A deep learning model compiler based on K.I.S.S. principle, which takes in a trained model, and generates a cold hard, plain, self-contained C99 implementation.
Comparing to Tensorflow Lite, this compiler does two things that are missing in TF Lite:
-
Memory optimization
- Using Genetic Algorithm for optimal static memory allocation (see GAAlloc)
-
C99 code generation
- Parameters are pre-computed and injected into kernels' body
The trained model is saved as an emodel, which is just a collection of readable Erlang expressions, plus raw data files. emodel can be generated from TF Lite model.
Note: This is still under development.
> cd(path of this compiler).
ok
> make:all([all]).
...
━━━━
### Activity A
List the terms the deep learning compiler description uses to characterize the C99 implementation that the compiler generates.
### Activity B
Carry the deep learning compiler description forward from its final line.
The material after this point comes from a separate source.

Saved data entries
━━━━
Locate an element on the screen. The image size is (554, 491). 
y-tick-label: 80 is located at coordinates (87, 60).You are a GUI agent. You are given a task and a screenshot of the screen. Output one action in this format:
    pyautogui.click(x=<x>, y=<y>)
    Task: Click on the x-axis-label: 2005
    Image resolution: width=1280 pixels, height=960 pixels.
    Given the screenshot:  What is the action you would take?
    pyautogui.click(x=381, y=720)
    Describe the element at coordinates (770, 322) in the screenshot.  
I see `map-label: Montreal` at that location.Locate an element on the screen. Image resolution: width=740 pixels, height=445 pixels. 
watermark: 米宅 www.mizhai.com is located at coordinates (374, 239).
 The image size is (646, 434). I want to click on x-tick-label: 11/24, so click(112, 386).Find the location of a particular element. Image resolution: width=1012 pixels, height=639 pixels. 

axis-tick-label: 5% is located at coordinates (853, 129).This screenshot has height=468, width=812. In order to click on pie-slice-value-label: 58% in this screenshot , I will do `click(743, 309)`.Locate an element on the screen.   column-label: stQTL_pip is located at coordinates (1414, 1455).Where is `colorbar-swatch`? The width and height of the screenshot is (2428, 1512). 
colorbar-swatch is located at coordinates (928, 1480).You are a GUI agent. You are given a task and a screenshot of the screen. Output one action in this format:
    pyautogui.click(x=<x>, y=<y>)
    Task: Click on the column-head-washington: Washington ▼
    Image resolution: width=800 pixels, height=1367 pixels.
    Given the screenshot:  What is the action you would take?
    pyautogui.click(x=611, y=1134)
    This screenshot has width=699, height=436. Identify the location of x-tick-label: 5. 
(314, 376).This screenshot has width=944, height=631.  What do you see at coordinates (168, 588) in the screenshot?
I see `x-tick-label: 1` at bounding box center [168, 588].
━━━━
### Expected output A
cold hard, plain, self-contained

### Expected output B
up_to_date
- Import Tensorflow Lite model
Use this python
script to convert a TF Lite mode to an emodel. Before using this script,
make sure you already have the tflite
python library, which can be generated by the
FlatBuffers compiler.
python import_tflite.py ./examples/tiny_conv_graph.tflite ./examples/tiny_conv_graph.emodel
kdl:compile("./examples/tiny_conv_graph.emodel", a_proj_dir)
Two C files will be generated under a_proj_dir
, main_demo.c
and model.c
. The whole model is defined in model.c
.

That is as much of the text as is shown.